Can a barcode be white? It already is. There are no black bars without white spaces. It all depends on the way you look at it. On average, the number of white bars in a box is 3.2 while the number of black bars appears in a box is 3.3. So they are almost equal. The number of black bars and white bars on average is almost the same. 

This means that a barcode is black bars on a white background and white bars on black background. It is the same, no matter how you look at it. Since the scanner reads both colors (the presence of colors and absence of it), the answer to can a barcode be white is yes, it already is. But what about other colors? 

Barcodes with different colors.

So the barcode is equally black and white, but can it be blue and green? Or red and blue? Or any other color we want? It can be of different colors, but there are some exceptions. While you can have a barcode with other color combinations, they have to be contrasting colors.

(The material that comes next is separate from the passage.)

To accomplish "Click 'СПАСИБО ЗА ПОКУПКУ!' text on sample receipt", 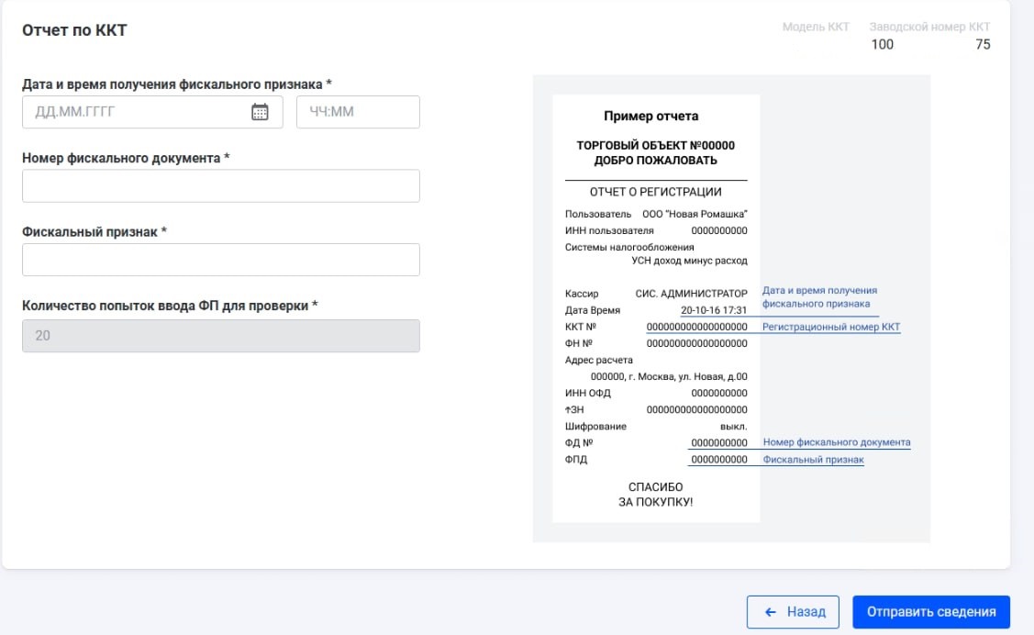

barcodes that have right colors
Barcodes that work

Laser scanners and other scanners need light to reflect and absorb to read the barcode. If the background of the barcode absorbs the light like the bars, there will be no code to read. The same is true for the inverse situation. This is why contrasting colors are used. Here is a graph to make it easier to understand.

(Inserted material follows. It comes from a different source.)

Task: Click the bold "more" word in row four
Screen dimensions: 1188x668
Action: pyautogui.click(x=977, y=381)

Another thing to note is red and yellow are reflective colors for a laser scanner. So red and yellow as the background of a barcode works well, but as the color of the bars, they are terrible and will consider the scanner. Black and blue are the best colors to be used for bars as they absorb light very well.

barcodes that don't have right colors
Barcodes that don’t work

There are some other, minor reasons for not using colors. First, black and white are the most contrasting colors pair one can get. This ensures the top accuracy of the scan. And when we are talking about scanning products within a fraction of a second, accuracy is very important. 

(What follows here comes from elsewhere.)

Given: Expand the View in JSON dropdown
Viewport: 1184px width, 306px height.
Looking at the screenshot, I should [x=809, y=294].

The second reason is the price. Using multiple colors adds to the cost of printing. For one barcode, the price isn’t that much. But no one prints just one barcode. Packaging and printing require money and color adds to the cost. Let’s say adding one colored barcode costs around 5 cents. Printing these on, let’s say, a hundred thousand jam bottles would increase the cost by $5,000. This is a totally unnecessary cost that does not add to the efficiency, but only aesthetics. 

Light Margin or quiet zones 

The scanner must know where the barcode starts from. To tell this, there is something called quiet zones. The is the blank space on the right and left side of the barcode that initiates the reading and conclusion of the code. The color of the quiet zones is also important. 

What matters is the color of the quiet zone must appear black under red light. White is always a great option but there are some other colors as well. Blue and green work well. But again, no one pays that much attention to the barcode color and everyone goes for the uniform black and white color combination. White bars on a black background will not work.